EXERCISE DIRECTIONS: In the entries below, switch "Refresh" to "Reload" and keep all other text the same. Leave out the pictures when you write them again.

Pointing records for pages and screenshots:
###

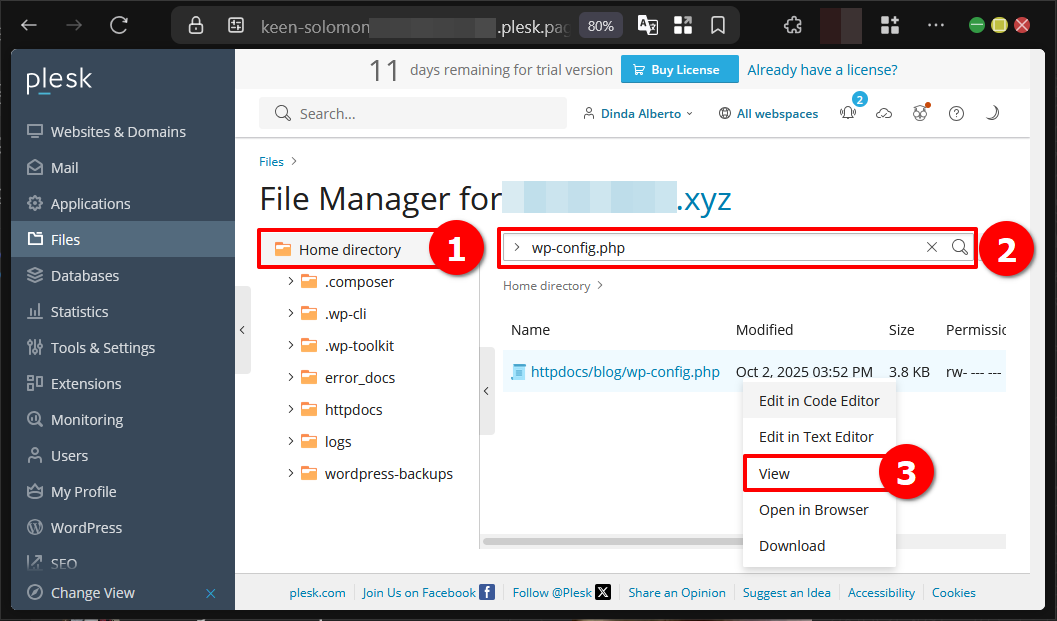The width and height of the screenshot is (1057, 621).
Task: Click the browser bookmark icon
Action: coord(717,26)
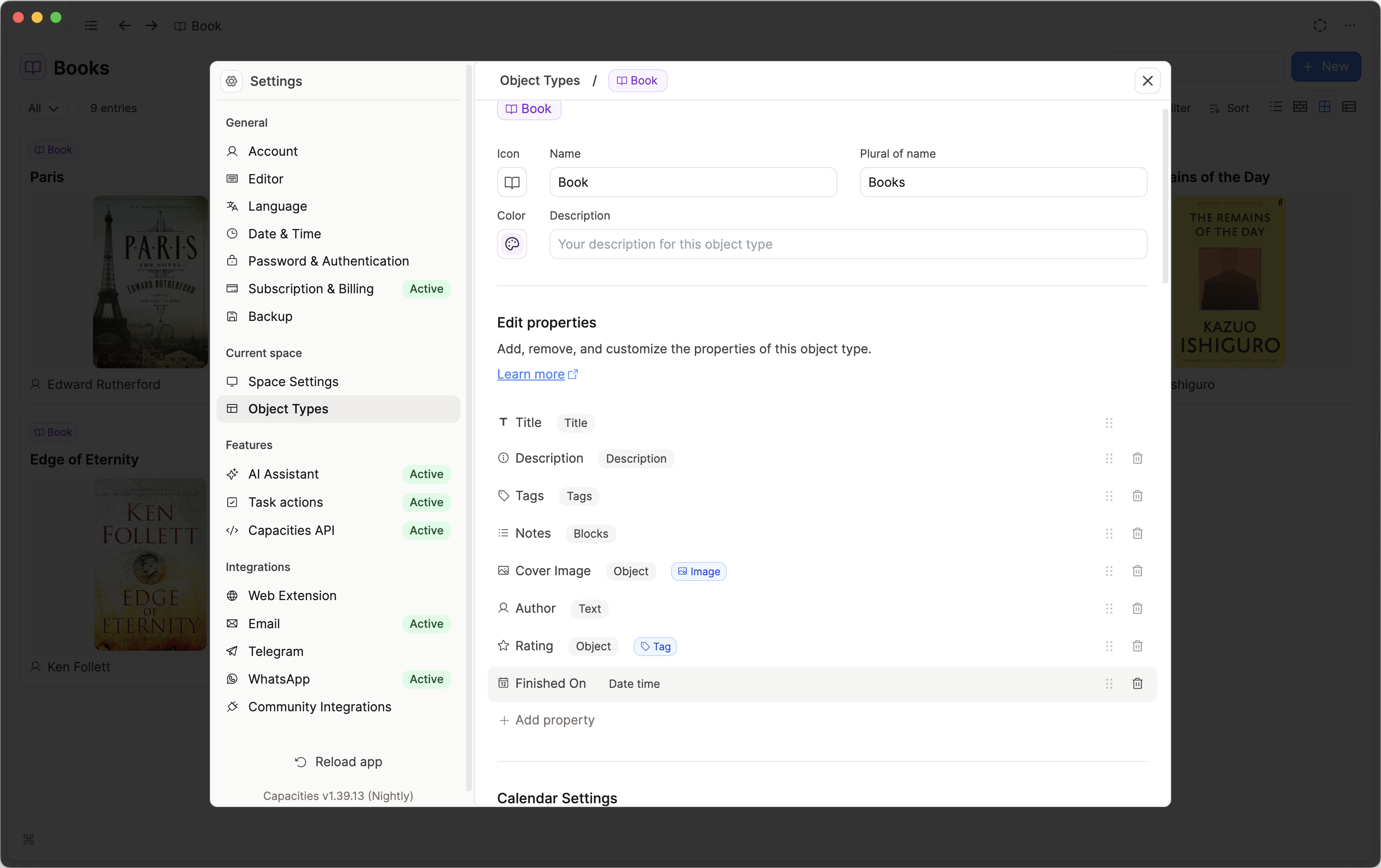Image resolution: width=1381 pixels, height=868 pixels.
Task: Click into the Description input field
Action: pyautogui.click(x=848, y=244)
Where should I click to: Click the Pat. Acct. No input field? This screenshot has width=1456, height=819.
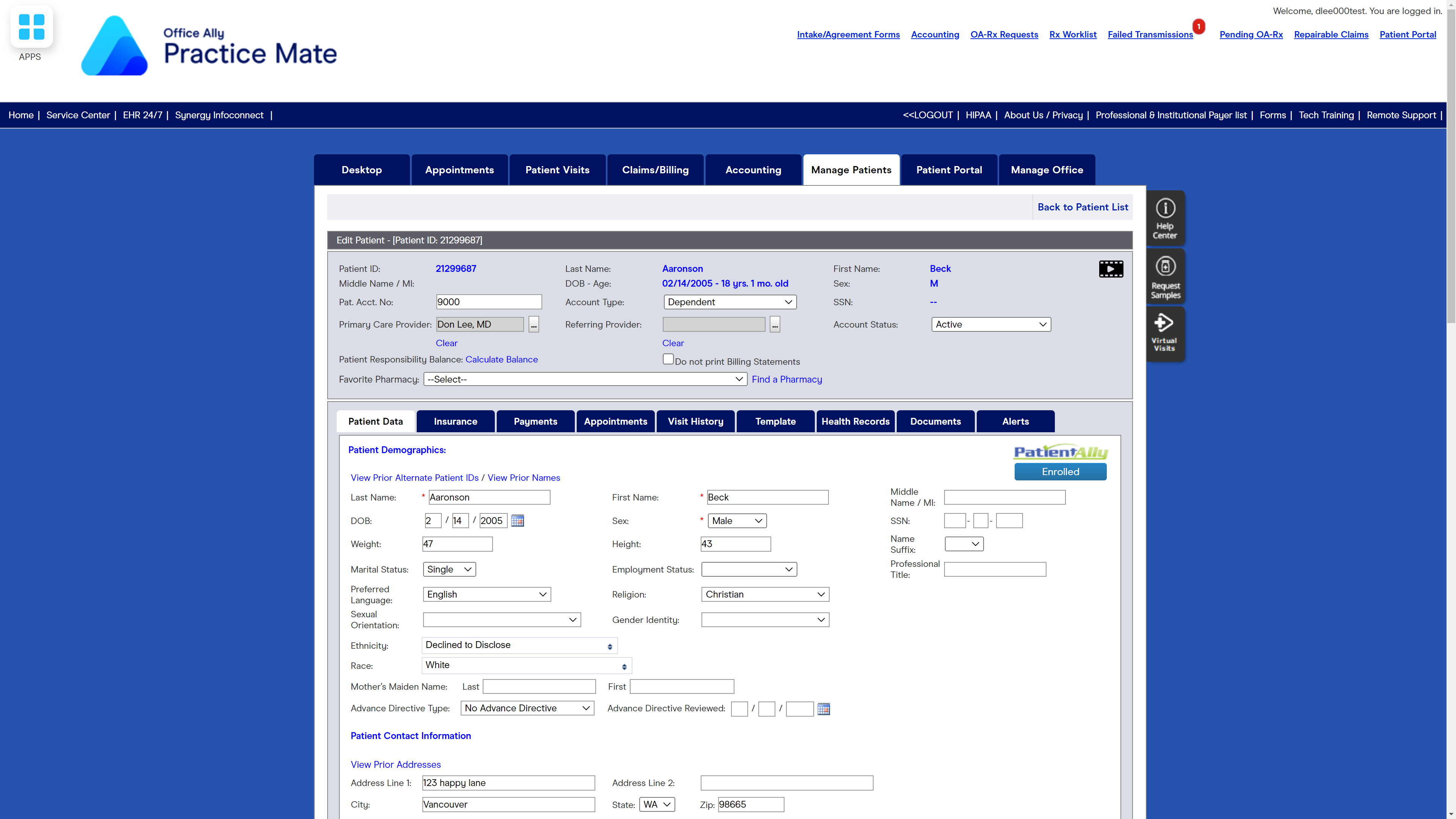click(x=489, y=303)
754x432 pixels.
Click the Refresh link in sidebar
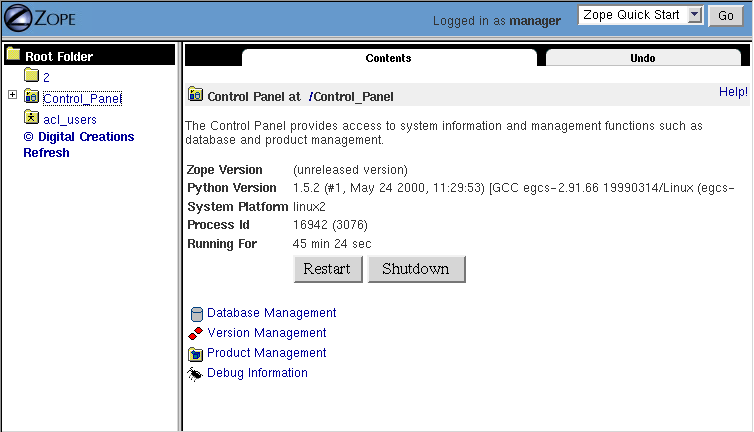46,153
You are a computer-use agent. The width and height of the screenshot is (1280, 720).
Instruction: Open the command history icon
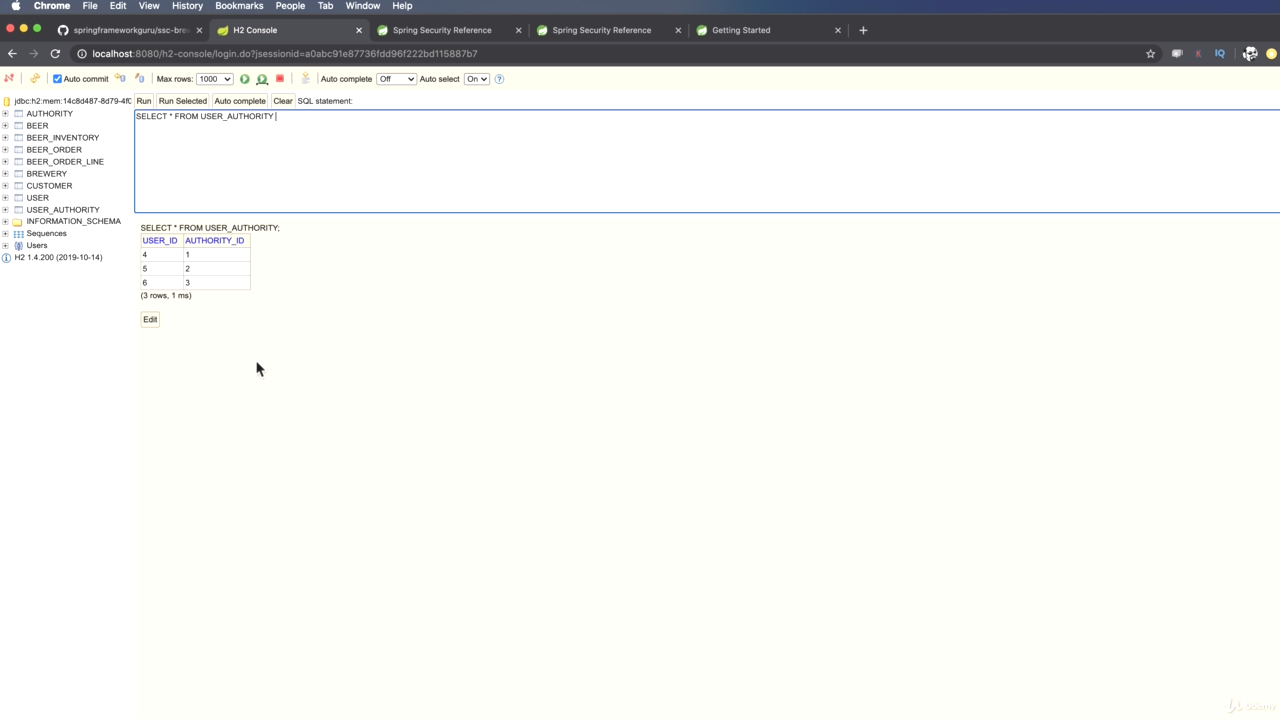[x=306, y=79]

###

IN RESPONSE:
The width and height of the screenshot is (1057, 621).
Task: Click the browser bookmark icon
Action: coord(717,26)
Image resolution: width=1381 pixels, height=868 pixels.
Task: Click into the Description input field
Action: pyautogui.click(x=848, y=244)
Where should I click to: Click the Pat. Acct. No input field? This screenshot has width=1456, height=819.
click(x=489, y=303)
754x432 pixels.
Click the Reload link in sidebar
46,153
You are a computer-use agent. The width and height of the screenshot is (1280, 720).
Instruction: Open the command history icon
[x=306, y=79]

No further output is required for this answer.